おだか まさあき氏○1993年獨協医大医学部卒業。現在、獨協医科大学病院神経内科講師ならびに医局長。専門は免疫性末梢神経疾患の病態および治療。

 難病の患者から、「あんたみたいな健康な医者に、俺の苦しみや恐怖がわかってたまるか」というようなことを言われたと仮定する。そんなとき私はこう答えるであろう。

「おっしゃるとおりです。私は健康ですし、あなたではないのですからあなたの苦しみや悲しみを体験することもできないし、本当の意味ではわかりません。

 しかし、私もこの世界で十何年生きてきて、自分なりに過去の悲しい経験を基にあなたのつらい気持ちを推測するべく日々努めています。医師とはそういうものであると、いつも自分に言い聞かせています。

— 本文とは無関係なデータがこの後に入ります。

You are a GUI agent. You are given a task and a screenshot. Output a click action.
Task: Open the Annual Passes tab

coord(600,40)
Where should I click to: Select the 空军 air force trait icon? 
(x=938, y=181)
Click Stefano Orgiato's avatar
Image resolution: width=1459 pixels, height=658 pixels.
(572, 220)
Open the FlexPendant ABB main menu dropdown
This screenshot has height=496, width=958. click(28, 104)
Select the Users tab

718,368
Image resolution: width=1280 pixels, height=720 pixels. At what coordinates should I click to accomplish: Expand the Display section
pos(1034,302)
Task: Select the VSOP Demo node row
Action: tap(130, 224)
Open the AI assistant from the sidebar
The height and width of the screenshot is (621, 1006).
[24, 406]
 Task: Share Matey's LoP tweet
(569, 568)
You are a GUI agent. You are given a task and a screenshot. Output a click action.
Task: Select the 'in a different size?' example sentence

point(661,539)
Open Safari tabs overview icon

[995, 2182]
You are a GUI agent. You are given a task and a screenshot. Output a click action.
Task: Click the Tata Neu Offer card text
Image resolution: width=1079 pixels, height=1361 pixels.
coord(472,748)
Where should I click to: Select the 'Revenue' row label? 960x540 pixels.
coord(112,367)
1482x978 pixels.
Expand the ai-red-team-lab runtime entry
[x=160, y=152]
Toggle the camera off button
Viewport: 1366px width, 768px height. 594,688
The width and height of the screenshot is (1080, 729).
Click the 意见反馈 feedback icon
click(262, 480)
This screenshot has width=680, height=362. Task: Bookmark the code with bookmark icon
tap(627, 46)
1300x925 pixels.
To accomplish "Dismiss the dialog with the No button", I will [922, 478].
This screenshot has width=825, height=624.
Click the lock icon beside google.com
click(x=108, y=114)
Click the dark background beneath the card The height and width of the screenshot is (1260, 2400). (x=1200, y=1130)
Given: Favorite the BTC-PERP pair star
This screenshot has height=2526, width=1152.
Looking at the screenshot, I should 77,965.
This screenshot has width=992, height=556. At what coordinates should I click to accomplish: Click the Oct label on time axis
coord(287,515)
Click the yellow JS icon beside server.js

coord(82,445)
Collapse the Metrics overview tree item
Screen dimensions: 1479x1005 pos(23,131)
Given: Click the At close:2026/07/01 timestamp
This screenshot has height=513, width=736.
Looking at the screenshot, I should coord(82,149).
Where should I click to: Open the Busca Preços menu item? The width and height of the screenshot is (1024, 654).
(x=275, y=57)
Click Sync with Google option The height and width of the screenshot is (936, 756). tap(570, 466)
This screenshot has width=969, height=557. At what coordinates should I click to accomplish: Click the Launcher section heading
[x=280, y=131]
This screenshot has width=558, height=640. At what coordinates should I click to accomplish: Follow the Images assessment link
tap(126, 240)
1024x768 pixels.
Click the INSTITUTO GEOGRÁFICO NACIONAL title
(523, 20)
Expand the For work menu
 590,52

 しかし、仮に私があなたと同じ気持ちを体験できて、同じくらいに苦しんでいたら、きっと私はあなたのために知恵を絞ることも、悩みを聞いてあげることも、優しくすることもできなくなるでしょう。"一肌脱ごう"という気持ちの余裕もなくなるでしょう。

 それこそあなたと同じ、自分のことで精一杯になります。だから今の私は、あなたより苦痛が軽くなくては使命を果たせないのです」

 また、脳卒中で入院した患者から、「たばこを減らせ、酒をやめろと言う医者には腹が立つ。もしやめることによって、俺の命が1年延びることが保障されるのならやめてやってもいいが、その保障もできないくせに何度も同じことを言うな」というご指摘も受けたことがある。まったくその通りである。医療が不確定、不確実であることを逆手に取って批判される。

 医療行為に確実性がないのであれば、仮に医療を厳守したからといって病気が回復する可能性もまた未知なのである。そんなとき私はこう答えるであろう。

「おっしゃるとおりです。たばこを吸うと一定の割合で脳卒中再発の危険が増えることは証明されています。しかしながら、私も過去の経験において、治ると思っていた患者が急死したり、もうだめだと思っていた患者がすっかり良くなったりする人などを診るにつけ、仕事柄、科学というものがいかに頼りないかということを身をもって体験しています。

 したがって、あなたがどうなるかは誰もわかりません。医者の責任逃れと都合で、"たばこは減らした方がいいですよ"と言っているだけです。守るか守らないかはあなた次第です。

 しかし、病気になったことでひとつのけじめを付けてもいいのではないかと考えています。たばこやお酒を今まで通りお続けになれば、以後のあなたの人生はきっとどこかで投げやりな気持ちになり、安易な方向に流れやすく、いざというときに、"どうせ"と思う気持ちになってしまうような気がします。

 それは、人間の営みから感激や情熱といった包容的な要素が欠落してしまうような気がしますから、ここはひとつ騙されたと思って、禁煙に取り組んでみる価値はあるのではないですかと提案しているだけです。